Purpose: Atrial fibrillation (AF) is associated with inflammation and a prothrombotic state; however, it is still unclear whether this is independent of ageing and comorbidity. The objective of this study was to investigate the impact of AF on circulating levels of inflammatory and fibrinolytic markers in a 75-year-old general population.

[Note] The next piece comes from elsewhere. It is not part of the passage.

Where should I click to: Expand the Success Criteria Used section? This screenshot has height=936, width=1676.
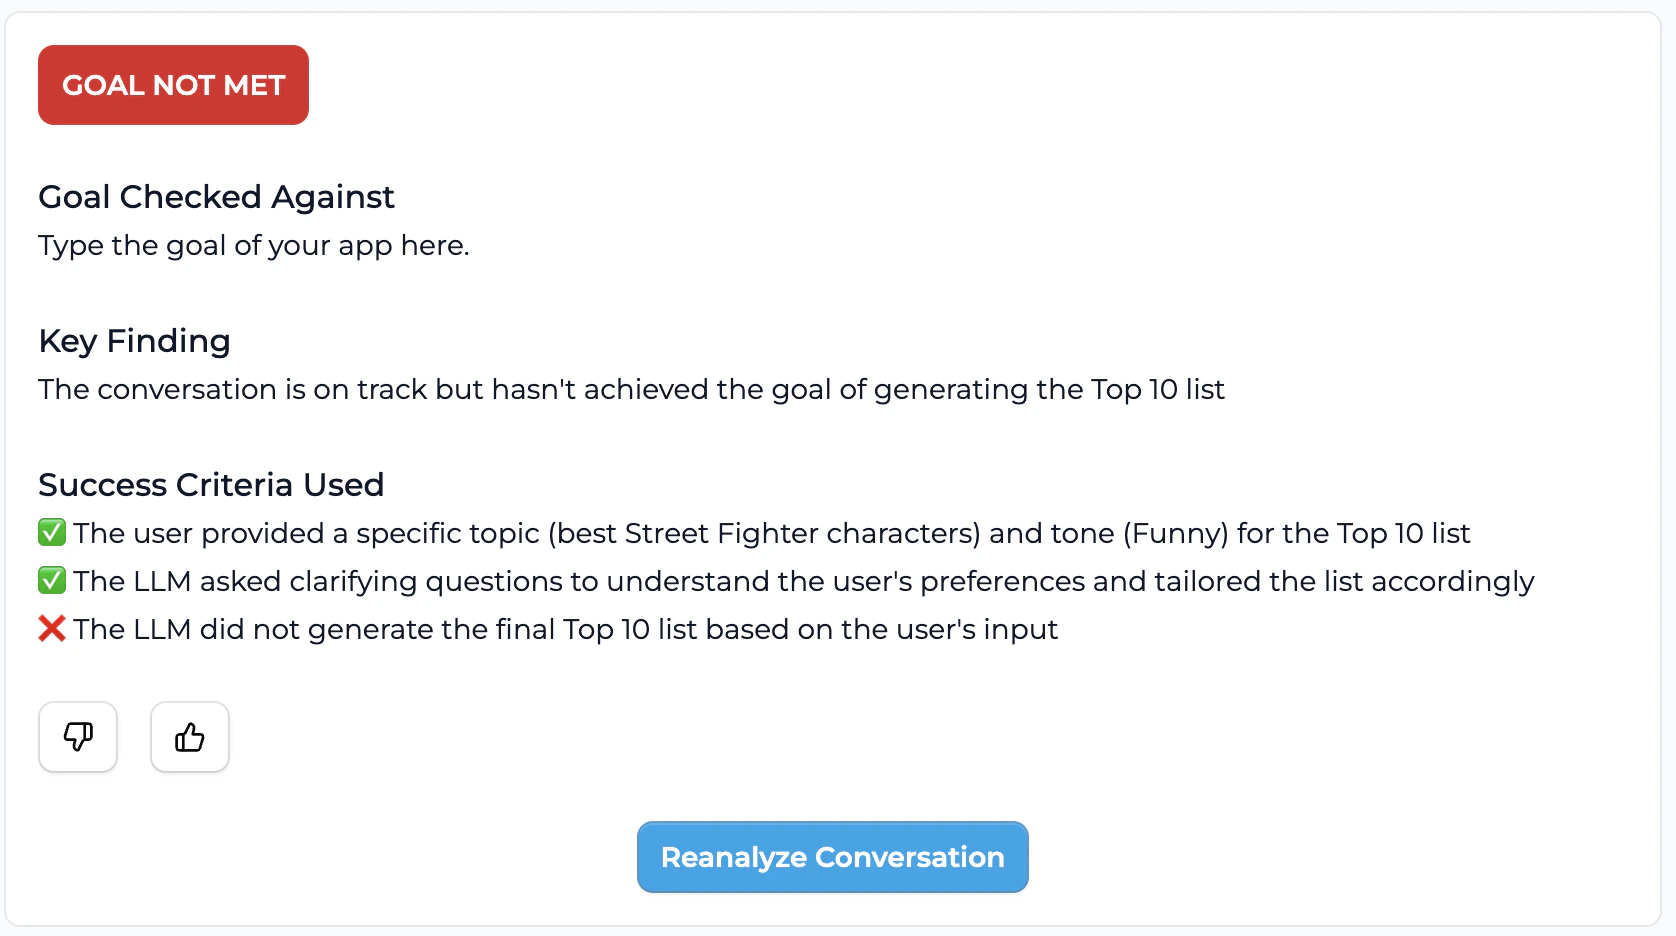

Methods: All 75-year-old citizens in Asker and Baerum counties in Norway were invited to participate in a prevalence study of AF. Blood samples were collected from 63 subjects with AF and a gender-matched control group of 126 subjects in sinus rhythm. C-reactive protein (CRP), tumour necrosis factor α (TNFα), interleukin-6 (IL-6), monocyte chemoattractant protein-1 (MCP-1), P-selectin, CD40 ligand, tissue plasminogen activator antigen (tPA ag), plasminogen activator inhibitor-1 (PAI-1), matrix metalloproteinase-9 (MMP-9) and tissue inhibitor of metalloproteinase inhibitor 1 (TIMP-1) activity were analyzed using commercially available assays.
Results: Subjects with AF had higher levels of IL-6 (median 3.07 pg/mL (interquartile range 2.11, 4.36) vs. 2.26 (1.70, 3.26); p = 0.002) and PAI-1 activity (12.9 U/mL (6.6, 17.1) vs. 9.0 (4.6, 14.0); p = 0.005). No difference was found for the other markers. The presence of AF was still significantly associated with higher levels of IL-6 and PAI-1 activity after adjusting for confounders (p = 0.028 and p = 0.007, respectively).

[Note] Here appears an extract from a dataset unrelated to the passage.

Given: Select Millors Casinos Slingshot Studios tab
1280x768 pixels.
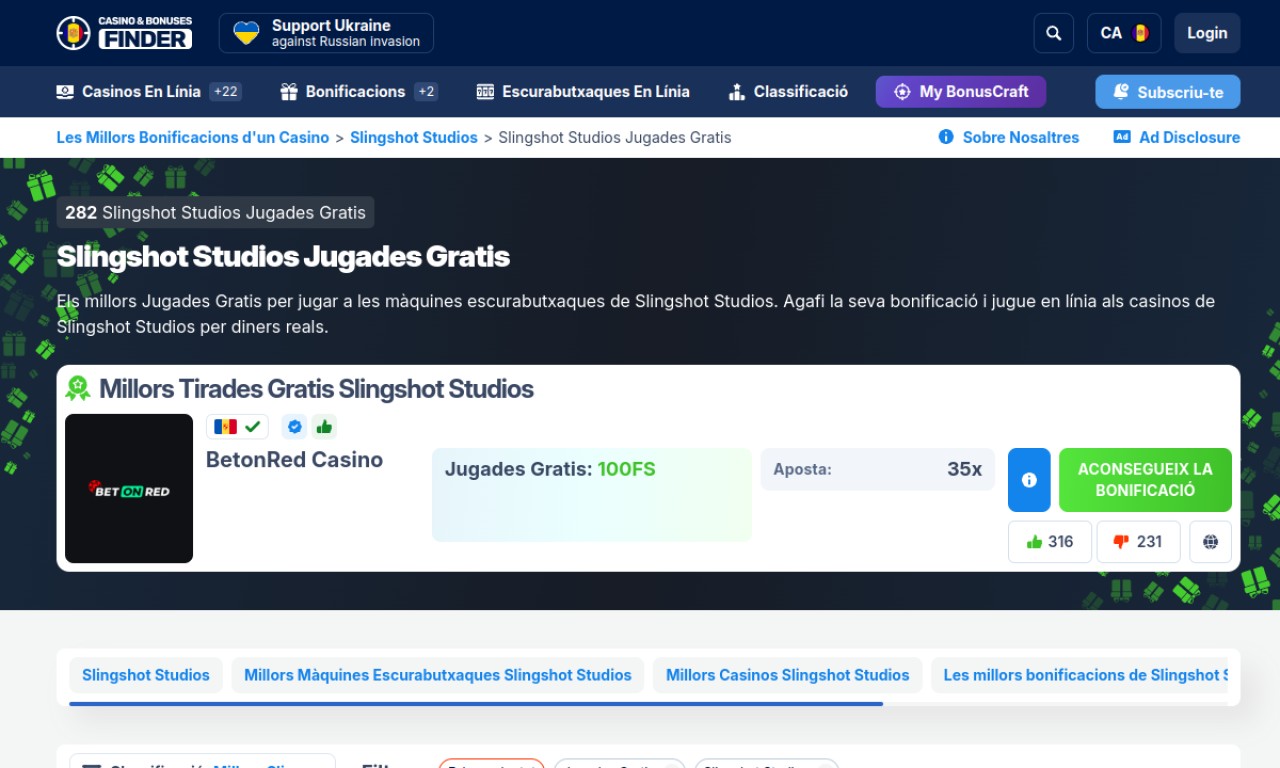Looking at the screenshot, I should pos(787,675).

Conclusion: AF was independently associated with higher levels of IL-6 and PAI-1 activity. Thus, there is evidence of a proinflammatory state and reduced fibrinolysis also in this stable, out-of-hospital group of 75-year-old AF patients.
Keywords: Atrial fibrillation; C-reactive protein; cardiology; inflammation mediators; interleukin-6; plasminogen activator inhibitor 1.